El juicio de Dios levanta a la persona del pecado y de la miseria. Es desde el amor y no desde la condena. Es un juicio de ternura, de esperanza que te pone en pie y te invita a caminar de nuevo. Dios tiene una mirada de misericordia sobre aquel que ha pecado, y le lanza siempre hacia delante. El Señor siempre ofrece una caricia de amor ante el que se siente abatido y señalado por su pecado. Él no te condena. Te ama y te restaura de nuevo. El Señor conoce todas tus obras y la entrega que pones en todas ellas. Y cuando los demás se olvidan de ellas, quedan recogidas en el libro de la vida para siempre. Cuando el hombre se acerca a Dios con un corazón contrito y humillado, él siempre te perdona y olvida. Y no utiliza el perdón para recriminarte por ello sino para consolarte desde su corazón lleno de amor y de esperanza para cada uno.
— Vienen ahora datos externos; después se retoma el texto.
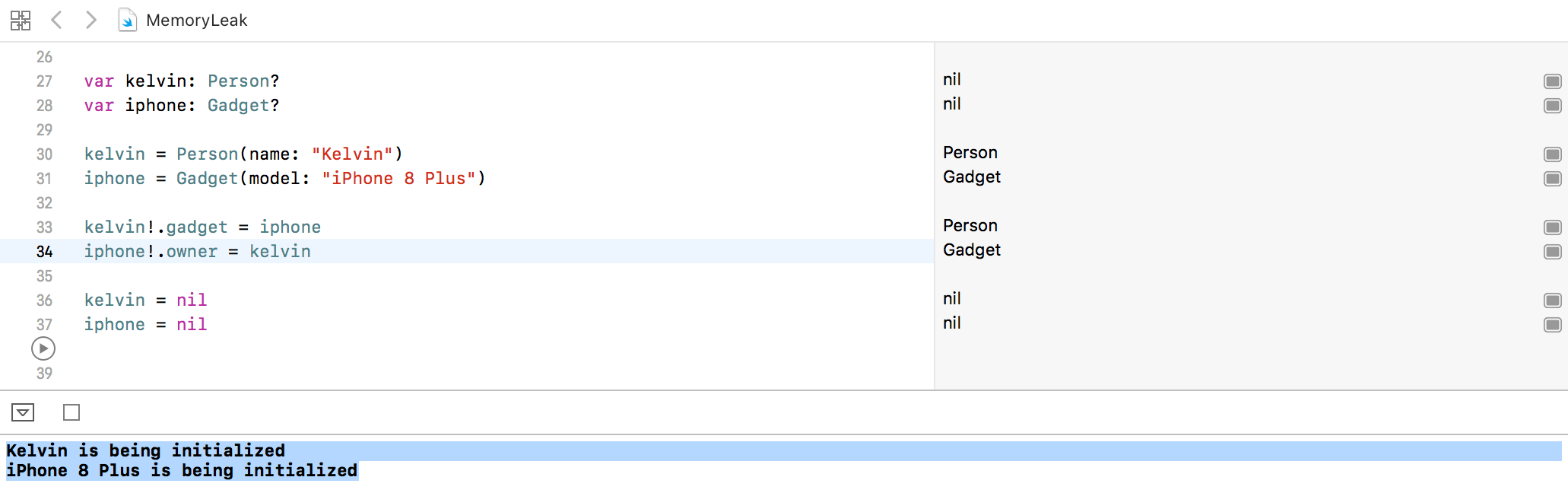Show result for line 37 nil
1568x493 pixels.
click(1552, 325)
Así, solo la mirada del hermano que te ve con los ojos de Dios, puede ayudarte a reanudar tu camino y empezar de nuevo. El prójimo que ve tu entrega aunque peques siempre estará a tu lado. El hermano que no te señala, que no busca el que te sientas humillado es como el corazón de Dios, que está a tu lado para ofrecer una mano que levanta y no hunde. El prójimo que ante tu dolor, enfermedad y angustia tiene una palabra de ánimo, se preocupa y te pregunta: “¿Qué tal estás?,  es como el corazón de Dios, lleno de compasión ante el mal de cada persona.
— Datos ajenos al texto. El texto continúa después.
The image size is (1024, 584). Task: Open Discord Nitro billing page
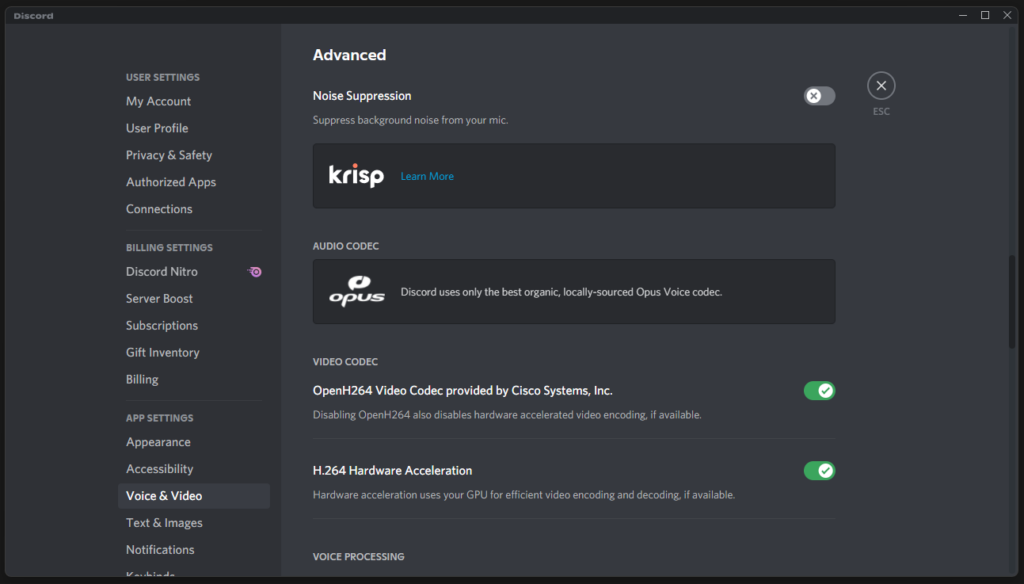(x=162, y=272)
El Señor no quiere que seas perfecto, sino que en tu debilidad, él te hace fuerte. Dios no busca hombres y mujeres ideales y llenos de virtudes, sino hombres y mujeres frágiles que se dejan llenar de un amor que siempre les renueva el corazón.

El hombre necesita a Dios y por eso acude a él, y aquellos que le muestran su verdadero rostro. La persona que en su interior busca a Dios, no se rige por el cumplimiento, sino por el deseo de amar. Y con su pecado, debilidad y miseria siempre acude a un Dios que le ofrece perdón, ternura, consuelo y esperanza en medio de su fragilidad.

Cuando el hombre se siente exigido por el otro y piensa que es injusto, Dios busca siempre la verdad que te hace libre y feliz en medio del pecado. Cuando el hombre por su debilidad, hace el mal y no el bien y lo reconoce ante Dios, él le dice que viene a buscar a la oveja perdida y tiene un corazón de Padre por el hijo que le abandona y de nuevo viene a su casa para vivir como hijo de Dios (cf. Lc 15).